TO DO:
The answer must consist only of the lines from the line with "Colve Technologies (35, 1780)" to the line with "For every named target in this 412×2573", both included, exactly as they stand below.

[DATA TO USE — start]

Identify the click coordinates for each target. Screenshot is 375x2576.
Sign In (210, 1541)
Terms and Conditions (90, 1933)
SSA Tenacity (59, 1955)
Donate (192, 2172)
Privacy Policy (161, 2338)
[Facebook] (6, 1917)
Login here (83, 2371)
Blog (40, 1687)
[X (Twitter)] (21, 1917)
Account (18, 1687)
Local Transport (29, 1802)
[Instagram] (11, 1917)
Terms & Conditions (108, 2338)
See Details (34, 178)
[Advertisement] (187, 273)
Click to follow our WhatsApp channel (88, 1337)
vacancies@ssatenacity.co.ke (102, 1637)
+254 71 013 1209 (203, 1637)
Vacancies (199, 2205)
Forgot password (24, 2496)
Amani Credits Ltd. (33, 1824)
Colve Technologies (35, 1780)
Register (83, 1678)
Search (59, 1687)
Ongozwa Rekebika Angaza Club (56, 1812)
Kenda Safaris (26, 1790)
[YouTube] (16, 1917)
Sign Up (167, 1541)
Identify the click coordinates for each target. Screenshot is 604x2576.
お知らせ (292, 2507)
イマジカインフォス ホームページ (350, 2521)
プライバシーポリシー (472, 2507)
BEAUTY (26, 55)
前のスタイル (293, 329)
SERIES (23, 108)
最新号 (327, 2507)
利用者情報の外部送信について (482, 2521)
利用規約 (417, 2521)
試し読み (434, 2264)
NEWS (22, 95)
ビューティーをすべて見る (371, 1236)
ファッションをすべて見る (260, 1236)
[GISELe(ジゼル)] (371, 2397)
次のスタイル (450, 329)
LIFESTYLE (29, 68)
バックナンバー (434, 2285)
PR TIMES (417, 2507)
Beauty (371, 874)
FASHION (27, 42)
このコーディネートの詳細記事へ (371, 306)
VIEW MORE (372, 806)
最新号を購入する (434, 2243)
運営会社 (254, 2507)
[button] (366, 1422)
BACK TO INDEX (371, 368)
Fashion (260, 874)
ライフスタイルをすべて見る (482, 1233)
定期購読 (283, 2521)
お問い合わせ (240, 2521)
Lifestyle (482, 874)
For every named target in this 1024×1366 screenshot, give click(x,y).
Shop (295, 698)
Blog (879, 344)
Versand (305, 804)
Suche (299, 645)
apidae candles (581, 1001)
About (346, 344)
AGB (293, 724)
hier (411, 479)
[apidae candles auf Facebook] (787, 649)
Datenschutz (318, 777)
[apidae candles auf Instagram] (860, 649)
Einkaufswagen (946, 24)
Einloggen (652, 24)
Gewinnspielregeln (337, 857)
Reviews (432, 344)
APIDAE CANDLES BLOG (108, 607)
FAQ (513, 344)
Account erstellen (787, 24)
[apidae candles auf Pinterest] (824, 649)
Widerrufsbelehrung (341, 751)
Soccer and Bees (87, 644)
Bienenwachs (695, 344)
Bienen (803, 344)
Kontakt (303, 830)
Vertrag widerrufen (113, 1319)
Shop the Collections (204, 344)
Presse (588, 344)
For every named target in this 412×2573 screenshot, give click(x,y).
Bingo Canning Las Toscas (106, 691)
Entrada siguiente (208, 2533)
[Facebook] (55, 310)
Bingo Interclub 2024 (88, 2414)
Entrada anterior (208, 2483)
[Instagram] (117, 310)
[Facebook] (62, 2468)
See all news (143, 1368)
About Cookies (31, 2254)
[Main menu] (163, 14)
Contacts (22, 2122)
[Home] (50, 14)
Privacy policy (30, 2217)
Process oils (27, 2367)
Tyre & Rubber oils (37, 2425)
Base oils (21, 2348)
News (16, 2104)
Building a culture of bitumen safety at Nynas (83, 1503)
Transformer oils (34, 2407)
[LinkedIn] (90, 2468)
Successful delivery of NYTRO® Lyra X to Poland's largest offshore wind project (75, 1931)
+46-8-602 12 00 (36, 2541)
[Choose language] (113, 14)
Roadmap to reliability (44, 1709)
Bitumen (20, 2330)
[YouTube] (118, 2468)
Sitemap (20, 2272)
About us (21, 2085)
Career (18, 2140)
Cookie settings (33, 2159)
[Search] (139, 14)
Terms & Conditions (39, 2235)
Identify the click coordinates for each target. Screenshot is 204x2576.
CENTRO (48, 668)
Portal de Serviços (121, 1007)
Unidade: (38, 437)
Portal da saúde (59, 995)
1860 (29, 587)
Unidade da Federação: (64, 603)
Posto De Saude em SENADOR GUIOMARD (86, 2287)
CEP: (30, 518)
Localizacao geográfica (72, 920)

[DATA TO USE — finish]

ANSWER:
Colve Technologies (35, 1780)
Register (83, 1678)
Search (59, 1687)
Ongozwa Rekebika Angaza Club (56, 1812)
Kenda Safaris (26, 1790)
[YouTube] (16, 1917)
Sign Up (167, 1541)
Identify the click coordinates for each target. Screenshot is 604x2576.
お知らせ (292, 2507)
イマジカインフォス ホームページ (350, 2521)
プライバシーポリシー (472, 2507)
BEAUTY (26, 55)
前のスタイル (293, 329)
SERIES (23, 108)
最新号 (327, 2507)
利用者情報の外部送信について (482, 2521)
利用規約 (417, 2521)
試し読み (434, 2264)
NEWS (22, 95)
ビューティーをすべて見る (371, 1236)
ファッションをすべて見る (260, 1236)
[GISELe(ジゼル)] (371, 2397)
次のスタイル (450, 329)
LIFESTYLE (29, 68)
バックナンバー (434, 2285)
PR TIMES (417, 2507)
Beauty (371, 874)
FASHION (27, 42)
このコーディネートの詳細記事へ (371, 306)
VIEW MORE (372, 806)
最新号を購入する (434, 2243)
運営会社 (254, 2507)
[button] (366, 1422)
BACK TO INDEX (371, 368)
Fashion (260, 874)
ライフスタイルをすべて見る (482, 1233)
定期購読 (283, 2521)
お問い合わせ (240, 2521)
Lifestyle (482, 874)
For every named target in this 1024×1366 screenshot, give click(x,y).
Shop (295, 698)
Blog (879, 344)
Versand (305, 804)
Suche (299, 645)
apidae candles (581, 1001)
About (346, 344)
AGB (293, 724)
hier (411, 479)
[apidae candles auf Facebook] (787, 649)
Datenschutz (318, 777)
[apidae candles auf Instagram] (860, 649)
Einkaufswagen (946, 24)
Einloggen (652, 24)
Gewinnspielregeln (337, 857)
Reviews (432, 344)
APIDAE CANDLES BLOG (108, 607)
FAQ (513, 344)
Account erstellen (787, 24)
[apidae candles auf Pinterest] (824, 649)
Widerrufsbelehrung (341, 751)
Soccer and Bees (87, 644)
Bienenwachs (695, 344)
Bienen (803, 344)
Kontakt (303, 830)
Vertrag widerrufen (113, 1319)
Shop the Collections (204, 344)
Presse (588, 344)
For every named target in this 412×2573 screenshot, give click(x,y).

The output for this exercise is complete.